A sam bieg? Pierwszy start od dwudziestu paru lat z bloków startowych. Co zapamiętałem, to niezły start – dobrze mnie wyrzuciło i przez pierwsze 50 metrów byłem pierwszy 🙂 W mojej serii biegło nas trzech – ten z pierwszego toru wyprzedził mnie po około 50 metrach i zostało gonienie. Dwieście metrów – czyli pierwsze okrążenie – poszło mocno, Monika krzyknęła 26; nagrywała, więc faktycznie mogło być koło 28 sekund. Łuk i odcinek pod wiatr. Czułem, że słabnę, ale nie było tragicznie. Na trzechsetnym metrze poraziła mnie myśl, że nie rwie mi się oddech… Kolejny łuk i po szoku oddechowym spróbowałem przyspieszyć. Na filmie Moniki widać, że zaczynam dochodzić pierwszego. Zaczęła się ostatnia prosta – czyli pewnie z 50-55 metrów i mimo chęci wyprzedzania – zabetonowało mi nogi. Na mecie sekunda straty do pierwszego.
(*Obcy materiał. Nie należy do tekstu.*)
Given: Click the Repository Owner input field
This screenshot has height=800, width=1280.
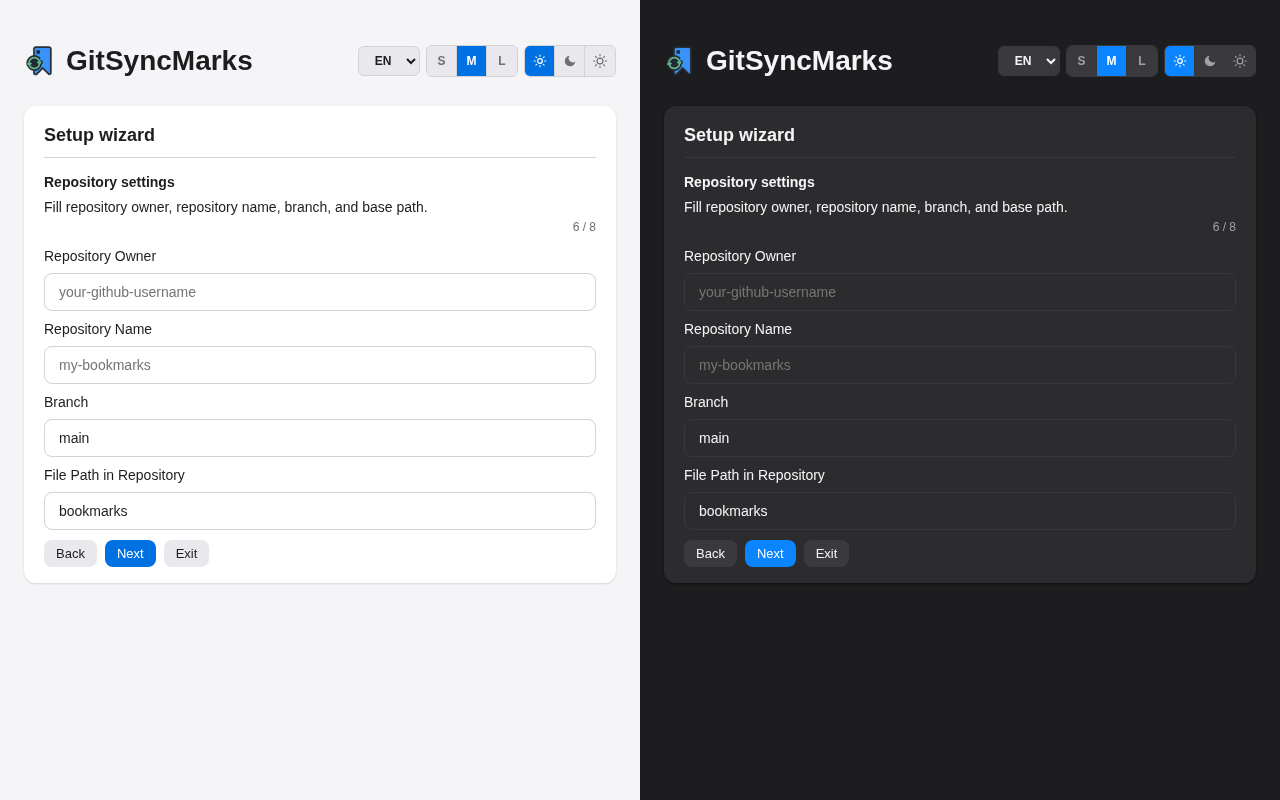Looking at the screenshot, I should click(x=320, y=292).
Mój czas – 62.2 sekundy na 400 metrów.
Lekcja? Na filmie widać, że w porównaniu do moich współbiegnących cholernie drobię. Obaj moi rywale mieli długi, równy krok, dobrą pracę rąk. A ja się namachałem jak głupi, ale co zrobić, jak Garmin pokazał między 202 a 224 kroków na minutę… Technika kuleje, oj kuleje… I to jest lekcja do odrobienia – kolce i praca nad wydłużeniem kroku… A pewnie wtedy i minuta pęknie.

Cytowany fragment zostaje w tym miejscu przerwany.